NEW ORLEANS — After Colin Kaepernick gained a quarterback-record 181 rushing yards against the Green Bay Packers in the divisional playoffs, the Atlanta Falcons designed a game plan to contain the San Francisco 49ers mobile QB in the NFC championship.

But the 49ers threw off the Falcons, throwing out of formations they previously had run out of and pounding running back Frank Gore up the middle as defenders protected the edges to corral Kaepernick. In the 49ers’ 28-24 comeback victory over the Falcons, Kaepernick completed 16 of 21 passes for 233 yards with one touchdown pass and no ­turnovers.

“There wasn’t a need to be too physical with him because he played with his arm,” said Falcons safety Thomas DeCoud, who said leading up to the NFC title game that the defenders needed to be physical with the quarterback. “We went out there and tried to execute.

“We had some adjustments at halftime. He didn’t do some of the things he did on tape.”

That, 49ers tight end Delanie Walker said, was his team’s game plan.

“We got one of the best offensive coordinators in the game [Greg Roman],” Walker said, “so you might think we’re ­doing one thing and we’re doing another.”

So what will the 49ers do Sunday against the Baltimore Ravens in Super Bowl XLVII?

There’s no telling. The 49ers have had an extra week to prepare. The Ravens’ ability to defend Kaepernick could be the key to the game.

And don’t live in the past: This isn’t the hard-hitting Ravens ­defense of old.

The Ravens were slightly below average this season, ranking 17th and doing very little at an elite level.

They were impressive in the playoffs, but the three quarterbacks they faced, while very talented, aren’t nearly as fleet-footed as Kaepernick. In fact, the last mobile quarterback they faced was Robert Griffin III in Week 14, a 31-28 loss to the Washington Redskins.

In the first quarter, the Redskins’ read-option dominated with 186 yards. But the Ravens’ defense adjusted and finished strong, even knocking Griffin out of the game.

“With Kaepernick, it’s like pick your poison. Are you going to try and shut down that Pistol and not let him get outside,” said 49ers Hall of Fame receiver Jerry Rice, now an ESPN analyst.

But Ravens veteran defenders Ed Reed and Ray Lewis suggested that discipline and communication are essential to slowing down the 49ers’ offense.

“The one thing as a defensive back, you have to stay in your coverage,” Reed said. “You have to be disciplined in your coverage and rely on those other guys to make the play.”

Added Lewis: “When you do watch the film, a lot of people who played against them just never communicated at all.”

Ravens defensive coordinator Dean Pees played it cool in talking about Kaepernick.

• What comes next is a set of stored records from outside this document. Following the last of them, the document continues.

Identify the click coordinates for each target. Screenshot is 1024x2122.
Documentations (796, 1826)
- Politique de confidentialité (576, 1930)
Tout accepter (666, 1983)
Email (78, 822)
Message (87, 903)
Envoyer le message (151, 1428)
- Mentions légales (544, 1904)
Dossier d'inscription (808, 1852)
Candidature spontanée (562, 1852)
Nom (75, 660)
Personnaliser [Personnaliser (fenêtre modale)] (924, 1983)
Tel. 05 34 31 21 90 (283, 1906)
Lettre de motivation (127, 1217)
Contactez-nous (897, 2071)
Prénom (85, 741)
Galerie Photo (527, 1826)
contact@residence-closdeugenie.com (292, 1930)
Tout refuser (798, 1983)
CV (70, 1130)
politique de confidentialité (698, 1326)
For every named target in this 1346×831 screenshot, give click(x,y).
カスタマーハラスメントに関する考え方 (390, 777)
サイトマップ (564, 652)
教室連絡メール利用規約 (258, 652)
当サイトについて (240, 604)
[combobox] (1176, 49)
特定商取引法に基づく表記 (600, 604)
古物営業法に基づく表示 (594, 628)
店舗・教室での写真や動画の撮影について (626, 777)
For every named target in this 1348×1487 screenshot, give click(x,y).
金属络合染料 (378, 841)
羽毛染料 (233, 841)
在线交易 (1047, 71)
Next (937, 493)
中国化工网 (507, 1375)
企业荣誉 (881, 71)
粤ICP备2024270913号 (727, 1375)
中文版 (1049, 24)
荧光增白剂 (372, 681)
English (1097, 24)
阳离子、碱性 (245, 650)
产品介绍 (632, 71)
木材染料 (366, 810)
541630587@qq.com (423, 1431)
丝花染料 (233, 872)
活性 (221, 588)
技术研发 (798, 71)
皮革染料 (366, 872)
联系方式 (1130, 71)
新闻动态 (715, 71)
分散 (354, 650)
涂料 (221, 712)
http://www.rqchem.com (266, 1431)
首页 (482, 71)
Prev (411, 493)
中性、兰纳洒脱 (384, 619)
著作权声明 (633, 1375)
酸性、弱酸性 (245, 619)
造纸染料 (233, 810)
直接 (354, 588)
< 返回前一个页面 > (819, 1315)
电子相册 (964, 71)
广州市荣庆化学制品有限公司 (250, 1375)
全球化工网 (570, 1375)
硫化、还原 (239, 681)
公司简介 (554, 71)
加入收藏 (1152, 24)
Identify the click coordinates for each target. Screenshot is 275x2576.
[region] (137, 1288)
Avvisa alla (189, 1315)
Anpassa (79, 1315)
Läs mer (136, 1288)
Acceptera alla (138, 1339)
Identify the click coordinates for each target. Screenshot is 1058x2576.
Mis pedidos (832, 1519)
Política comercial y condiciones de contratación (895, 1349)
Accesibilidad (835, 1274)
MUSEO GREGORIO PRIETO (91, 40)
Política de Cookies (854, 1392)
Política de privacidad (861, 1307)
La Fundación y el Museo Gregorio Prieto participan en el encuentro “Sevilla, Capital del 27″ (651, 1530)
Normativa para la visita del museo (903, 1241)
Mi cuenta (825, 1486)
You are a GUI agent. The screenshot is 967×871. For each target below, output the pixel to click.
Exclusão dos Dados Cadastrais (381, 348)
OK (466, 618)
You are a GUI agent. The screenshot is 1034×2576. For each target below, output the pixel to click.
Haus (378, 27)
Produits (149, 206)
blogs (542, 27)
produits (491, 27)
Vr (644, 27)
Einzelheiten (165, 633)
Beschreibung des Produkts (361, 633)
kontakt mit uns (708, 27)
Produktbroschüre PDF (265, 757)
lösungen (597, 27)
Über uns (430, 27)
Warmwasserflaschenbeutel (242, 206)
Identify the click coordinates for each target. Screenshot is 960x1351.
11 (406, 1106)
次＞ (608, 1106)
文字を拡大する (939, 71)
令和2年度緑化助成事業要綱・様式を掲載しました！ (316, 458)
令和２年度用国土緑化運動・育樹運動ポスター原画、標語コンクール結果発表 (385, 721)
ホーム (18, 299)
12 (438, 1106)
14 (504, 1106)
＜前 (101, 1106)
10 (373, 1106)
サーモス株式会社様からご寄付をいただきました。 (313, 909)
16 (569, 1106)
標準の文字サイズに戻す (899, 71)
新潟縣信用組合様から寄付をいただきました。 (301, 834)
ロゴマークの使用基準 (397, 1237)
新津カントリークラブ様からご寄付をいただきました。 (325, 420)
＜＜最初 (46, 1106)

Asked how much pressure Kaepernick puts on defensive coordinators, Pees said, “No more pressure than it put on last week with Tom Brady and Peyton Manning the week before.

“Just a different style, so we’ve got to figure out a way to have a good scheme and a good game plan for him.”

The 49ers’ offensive players have noted the massive size of their playbook. There even are some things they haven’t even shown.

“There is a lot in this offense,” Kaepernick said. “Anything that is going to move the ball they are ­going to try and call.